Si è arrivati, quindi, alla proposta Marini che segnava la vittoria dell’ala del Pd disponibile alle larghe intese. La successiva proposta Prodi partiva già sconfitta per i tempi e per il modo. Un partito che si sarebbe dovuto schierare compatto e intransigente a sostegno di Prodi non esisteva e i 101 “traditori” non hanno fatto altro che evidenziare la situazione reale del Pd.

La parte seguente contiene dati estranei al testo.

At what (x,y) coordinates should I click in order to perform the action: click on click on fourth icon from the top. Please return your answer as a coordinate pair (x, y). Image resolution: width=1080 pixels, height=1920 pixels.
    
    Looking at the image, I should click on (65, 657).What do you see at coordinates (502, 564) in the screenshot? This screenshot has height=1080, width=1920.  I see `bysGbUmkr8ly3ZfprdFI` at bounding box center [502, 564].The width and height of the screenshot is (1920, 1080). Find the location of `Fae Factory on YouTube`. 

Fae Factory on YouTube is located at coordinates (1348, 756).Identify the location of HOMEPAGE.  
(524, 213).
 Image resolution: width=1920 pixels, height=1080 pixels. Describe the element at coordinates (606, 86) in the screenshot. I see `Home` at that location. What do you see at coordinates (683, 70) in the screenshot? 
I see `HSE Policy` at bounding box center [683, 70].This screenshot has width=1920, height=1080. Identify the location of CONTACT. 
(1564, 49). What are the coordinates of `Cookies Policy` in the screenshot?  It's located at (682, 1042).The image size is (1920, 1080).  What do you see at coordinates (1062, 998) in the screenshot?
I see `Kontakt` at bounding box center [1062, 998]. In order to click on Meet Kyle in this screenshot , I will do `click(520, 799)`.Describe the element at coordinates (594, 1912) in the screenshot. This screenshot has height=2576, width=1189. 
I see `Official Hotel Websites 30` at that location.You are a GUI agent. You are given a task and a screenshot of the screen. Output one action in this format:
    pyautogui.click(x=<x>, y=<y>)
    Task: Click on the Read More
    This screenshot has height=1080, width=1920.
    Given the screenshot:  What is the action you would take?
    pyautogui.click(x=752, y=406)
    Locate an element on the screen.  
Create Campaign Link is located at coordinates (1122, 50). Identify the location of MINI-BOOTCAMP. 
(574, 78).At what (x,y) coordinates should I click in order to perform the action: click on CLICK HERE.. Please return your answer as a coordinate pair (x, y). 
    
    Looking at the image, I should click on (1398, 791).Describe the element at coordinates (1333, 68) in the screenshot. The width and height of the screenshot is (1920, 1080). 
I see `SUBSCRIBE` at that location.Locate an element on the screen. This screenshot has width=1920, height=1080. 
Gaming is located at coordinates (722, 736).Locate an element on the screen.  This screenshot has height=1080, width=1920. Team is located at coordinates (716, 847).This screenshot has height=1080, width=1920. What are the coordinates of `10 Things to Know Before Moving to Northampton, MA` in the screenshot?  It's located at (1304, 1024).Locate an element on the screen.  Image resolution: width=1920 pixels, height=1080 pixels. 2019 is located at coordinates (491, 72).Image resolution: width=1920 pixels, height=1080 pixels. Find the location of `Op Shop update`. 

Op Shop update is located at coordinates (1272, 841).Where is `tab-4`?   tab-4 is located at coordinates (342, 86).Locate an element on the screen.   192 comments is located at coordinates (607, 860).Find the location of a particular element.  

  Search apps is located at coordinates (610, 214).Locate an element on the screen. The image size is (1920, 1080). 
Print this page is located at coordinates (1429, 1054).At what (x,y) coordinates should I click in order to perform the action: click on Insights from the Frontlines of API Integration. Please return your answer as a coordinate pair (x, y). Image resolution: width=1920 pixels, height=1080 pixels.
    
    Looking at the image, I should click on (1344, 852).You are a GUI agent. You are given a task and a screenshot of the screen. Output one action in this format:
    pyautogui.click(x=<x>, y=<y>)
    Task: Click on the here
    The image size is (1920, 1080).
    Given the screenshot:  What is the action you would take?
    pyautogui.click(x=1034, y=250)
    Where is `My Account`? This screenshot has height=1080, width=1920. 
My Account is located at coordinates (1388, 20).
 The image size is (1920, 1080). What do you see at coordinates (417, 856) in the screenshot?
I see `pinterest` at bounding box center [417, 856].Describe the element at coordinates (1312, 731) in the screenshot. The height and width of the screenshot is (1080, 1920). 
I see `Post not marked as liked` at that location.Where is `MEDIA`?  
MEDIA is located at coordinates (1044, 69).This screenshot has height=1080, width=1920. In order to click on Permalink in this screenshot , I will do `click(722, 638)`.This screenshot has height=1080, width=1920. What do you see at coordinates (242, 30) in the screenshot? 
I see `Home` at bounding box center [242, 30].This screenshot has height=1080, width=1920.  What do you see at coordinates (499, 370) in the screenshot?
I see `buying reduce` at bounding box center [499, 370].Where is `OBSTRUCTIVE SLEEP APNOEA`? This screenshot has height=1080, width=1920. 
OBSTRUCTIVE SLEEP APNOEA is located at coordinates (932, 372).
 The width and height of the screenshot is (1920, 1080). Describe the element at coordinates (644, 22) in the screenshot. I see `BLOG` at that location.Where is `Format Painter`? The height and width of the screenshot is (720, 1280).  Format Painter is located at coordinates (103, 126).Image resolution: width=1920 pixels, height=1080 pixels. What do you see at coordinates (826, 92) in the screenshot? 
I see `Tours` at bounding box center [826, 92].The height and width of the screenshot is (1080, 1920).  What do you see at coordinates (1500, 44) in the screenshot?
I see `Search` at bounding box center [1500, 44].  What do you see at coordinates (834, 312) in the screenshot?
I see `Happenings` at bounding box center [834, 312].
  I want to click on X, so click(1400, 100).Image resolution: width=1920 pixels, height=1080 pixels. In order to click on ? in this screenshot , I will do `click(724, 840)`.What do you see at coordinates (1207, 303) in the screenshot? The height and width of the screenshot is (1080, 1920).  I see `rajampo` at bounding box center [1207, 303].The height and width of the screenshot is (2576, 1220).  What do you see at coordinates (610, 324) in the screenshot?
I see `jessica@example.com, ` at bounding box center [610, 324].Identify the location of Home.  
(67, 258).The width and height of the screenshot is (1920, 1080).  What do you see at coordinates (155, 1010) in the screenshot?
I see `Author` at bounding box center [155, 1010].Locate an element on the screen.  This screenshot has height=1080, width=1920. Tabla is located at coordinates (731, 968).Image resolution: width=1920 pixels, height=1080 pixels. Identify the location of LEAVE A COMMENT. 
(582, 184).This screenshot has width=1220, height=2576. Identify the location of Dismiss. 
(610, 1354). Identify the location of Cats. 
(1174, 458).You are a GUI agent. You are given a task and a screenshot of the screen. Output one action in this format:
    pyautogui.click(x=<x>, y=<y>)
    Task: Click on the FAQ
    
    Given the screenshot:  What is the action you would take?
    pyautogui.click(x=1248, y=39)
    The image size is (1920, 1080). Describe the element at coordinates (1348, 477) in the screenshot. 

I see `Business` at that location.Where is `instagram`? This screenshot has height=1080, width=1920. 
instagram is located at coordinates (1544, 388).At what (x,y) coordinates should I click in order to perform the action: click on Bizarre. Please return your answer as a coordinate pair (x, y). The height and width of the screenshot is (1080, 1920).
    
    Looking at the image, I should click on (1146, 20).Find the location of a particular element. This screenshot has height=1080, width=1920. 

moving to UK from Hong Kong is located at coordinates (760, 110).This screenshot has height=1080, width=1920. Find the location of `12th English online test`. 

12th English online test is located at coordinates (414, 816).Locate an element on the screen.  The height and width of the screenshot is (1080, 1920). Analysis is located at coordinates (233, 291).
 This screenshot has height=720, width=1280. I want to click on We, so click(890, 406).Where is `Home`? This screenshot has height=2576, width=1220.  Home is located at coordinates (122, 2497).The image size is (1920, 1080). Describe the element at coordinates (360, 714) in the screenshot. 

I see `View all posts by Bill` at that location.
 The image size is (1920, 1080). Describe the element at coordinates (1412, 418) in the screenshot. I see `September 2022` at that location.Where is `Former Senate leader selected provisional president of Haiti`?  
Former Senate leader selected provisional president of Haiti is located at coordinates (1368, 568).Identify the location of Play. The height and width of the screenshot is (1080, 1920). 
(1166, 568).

La proposta Rodotà avanzata dal M5S doveva essere votata dal Pd, perché a quel punto era l’unica possibilità per recuperare in extremis una situazione compromessa. Ma tutti sanno che se i franchi tiratori sono stati 101 per Prodi, per Rodotà sarebbero stati 200 e più e non sarebbe stato eletto. D’altra parte la buona volontà e la sincerità del M5S è stata dimostrata dalla rapidità con la quale Grillo ha tolto ogni sostegno a Prodi non appena il Pd ha deciso di votarlo. Prodi era nella lista votata nelle “Quirinarie” e i capigruppo del 5Stelle avevano detto che era votabile. Grillo li ha smentiti con durezza decidendo, LUI non l’assemblea degli eletti 5 Stelle, che mai Prodi avrebbe ricevuto il loro voto. Era quindi chiaro che la candidatura Rodotà serviva solo per mettere in difficoltà il Pd.
Se il Pd fosse stato un partito coeso poteva andare avanti con le votazioni bloccandosi sul suo candidato principale, Prodi. Ma il Pd dopo le dimissioni di Bersani era allo sbando e l’elezione di Napolitano e il successivo incarico a Letta sono stati le logiche conseguenze di una catastrofe politica annunciata. Una catastrofe che avrebbe travolto l’Italia se non si fosse messa una “pezza” in quel modo. Una “pezza” non la soluzione della crisi italiana.
Cosa serve ora ai cittadini? vederci chiaro, conoscere il più possibile la verità, noon farsi abbindolare dalle interpretazioni di tanti politicanti alla caccia dei voti o impegnati a nascondere le loro vere intenzioni e i loro errori. I cittadini hanno bisogno di verità per valutare e scegliere. E partire dall’analisi dei fatti è sempre un buon punto di partenza.